Tuesday, 25 October 2016
Last updated 12 hours ago
Mar 5 2009 | 1:14am ET
Connecticut’s Bridgewater Associates has dethroned JPMorgan Chase as the largest hedge fund manager in the U.S.
Like most hedge funds, Bridgewater bled assets during the second half of last year. The firm managed 11% less on Jan. 1 than it did in July, according to Absolute Return magazine, which compiles the biannual list. But $38.6 billion in assets was good enough to overtake JPMorgan, which saw its hedge fund assets under management fall 26% to $32.9 billion. At the beginning of last year, JPMorgan, which owns Highbridge Capital Management, boasts $44.7 billion in hedge fund assets.
The shakeup at the top was not the only movement among the top ten. Paulson & Co. and D.E. Shaw Group swapped places at third and fourth, with the former’s assets dropping 16% to $29 billion and the latter’s falling 22.9% to $28.6 billion. Och-Ziff Capital Management held steady at fifth place, where it remained all of last year, with $22.1 billion in assets, a 33.6% decline from July.
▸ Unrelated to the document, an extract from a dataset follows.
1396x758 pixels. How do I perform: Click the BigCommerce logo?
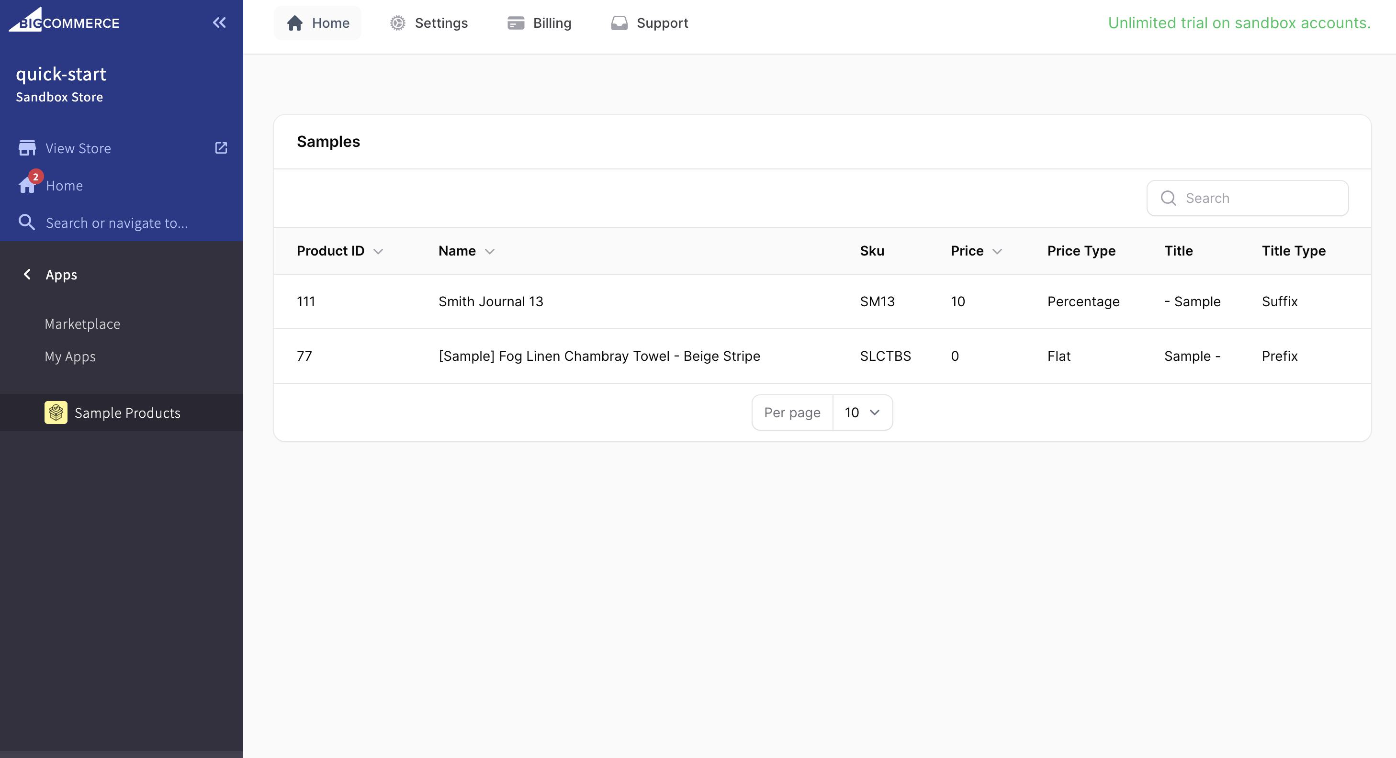(63, 21)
Soros Fund Management was a new entrant into the top 10, coming in sixth with $21 billion in assets. For its part, Goldman Sachs Assets Management, which had been steadily falling in the rankings, rebounded into seventh place, but continued to bleed assets, losing another 23.4% to fall to $20.6 billion. Also continuing their steady declines were Farallon Capital Management and Renaissance Technologies. The third- and fourth-largest hedge funds in the U.S. just a year ago, they are now tied for eighth, with $20 billion in assets. San Francisco-based Farallon lost more assets than any other hedge fund, falling 44.4% from $36 billion. Long Island’s RenTech shed 31% of its assets, which stood at $29 billion at the end of the first half of 2008, in the second half.
Barclays Global Investors rounded out the top ten, with $17 billion in assets, narrowly edging out Boston-based Baupost Group, whose assets soared 49% last year to $16.8 billion.
Absolute Return’s figures also show that New York remains the dominant hedge fund center in the U.S. The Empire State is home to 121 firms, including seven of the top 10, with a combined $680 billion in assets. Connecticut is a distant second with 29 firms managing $149 billion, followed by California with 25 firms managing $96 billion.